### Data supplied
········

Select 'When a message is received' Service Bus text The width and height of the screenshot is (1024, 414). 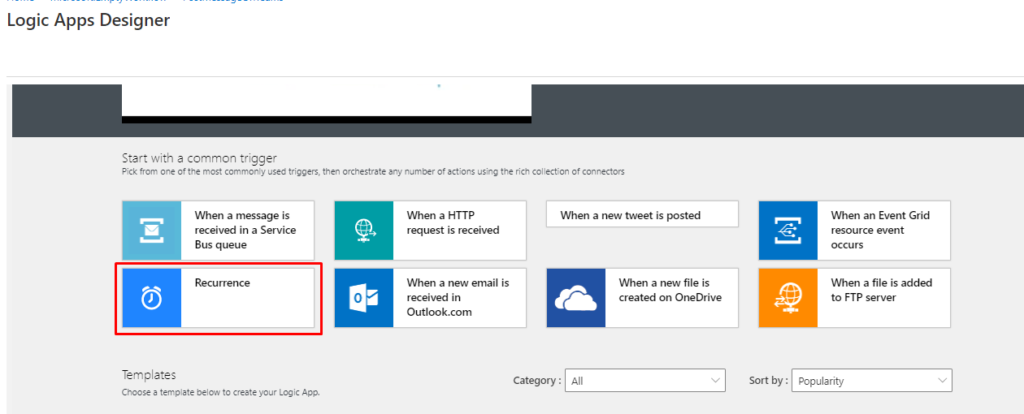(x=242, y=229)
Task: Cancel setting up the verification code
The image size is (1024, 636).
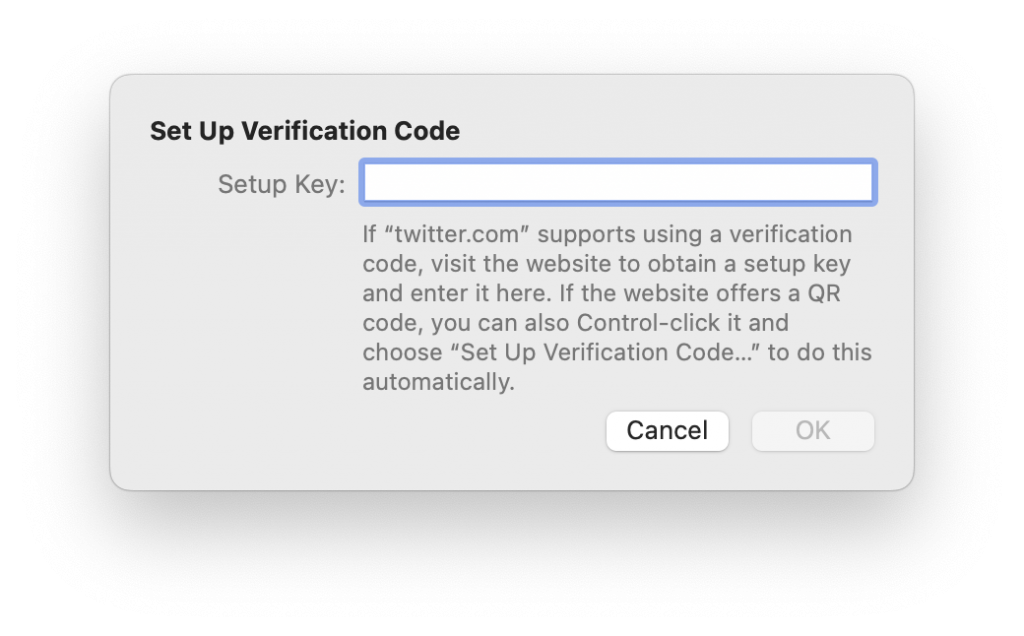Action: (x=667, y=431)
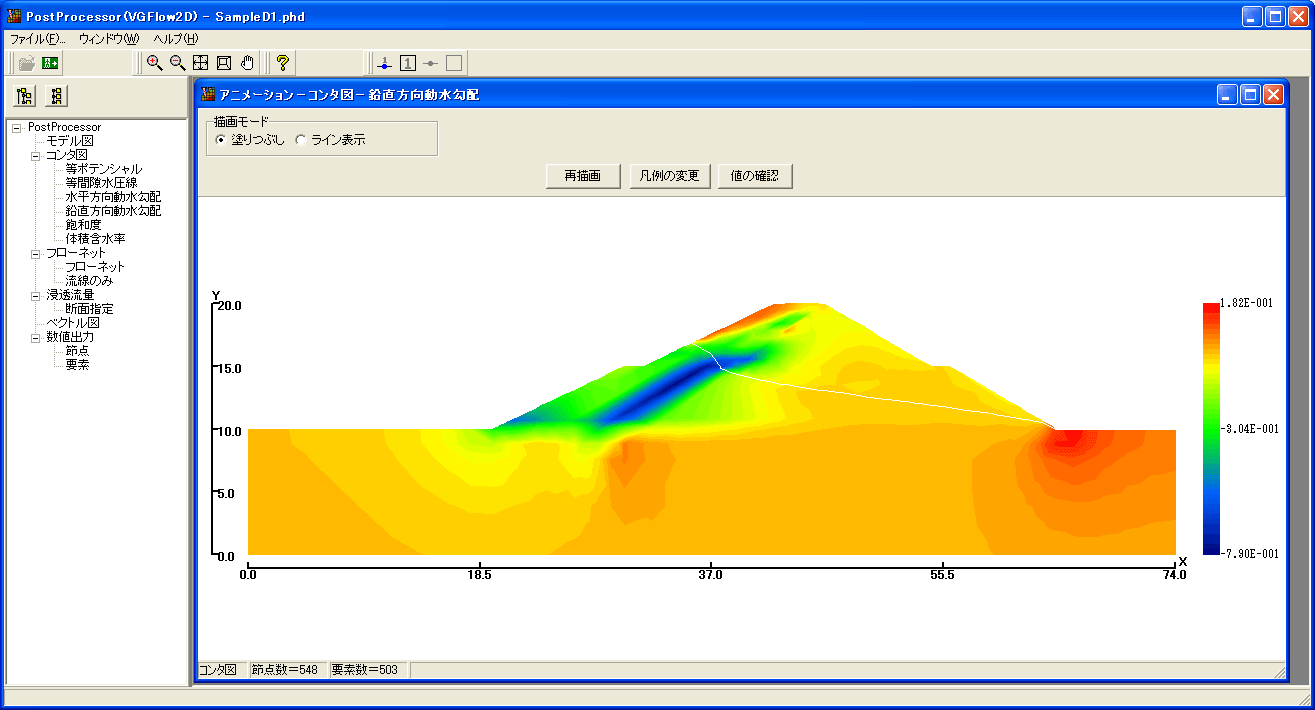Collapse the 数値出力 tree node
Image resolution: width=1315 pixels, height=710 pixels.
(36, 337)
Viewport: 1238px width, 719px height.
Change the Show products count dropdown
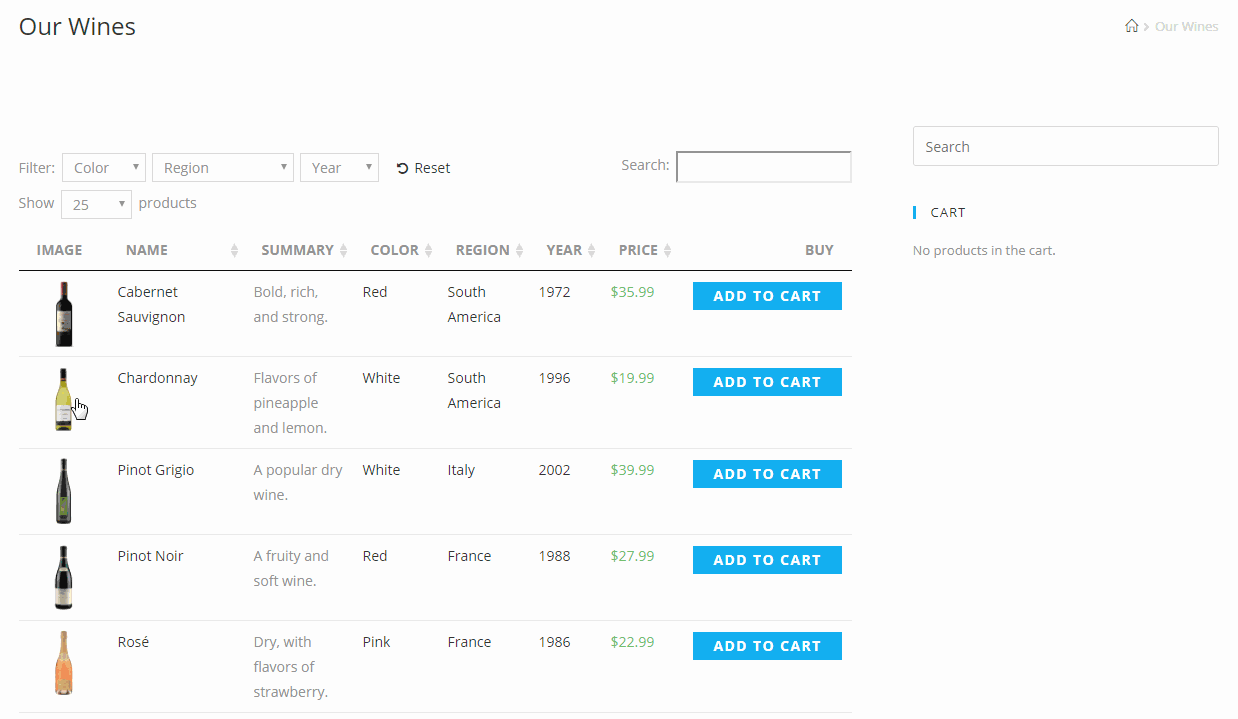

········

### What is being asked
Your answer must be exactly the lines from the one with "Task: Cancel setting up the verification code" through the last line of the entries, both included, with no pictures; please add nothing else.

### Problem solution
Task: Cancel setting up the verification code
The image size is (1024, 636).
Action: (x=667, y=431)
Collapse the 数値出力 tree node
Image resolution: width=1315 pixels, height=710 pixels.
(36, 337)
Viewport: 1238px width, 719px height.
Change the Show products count dropdown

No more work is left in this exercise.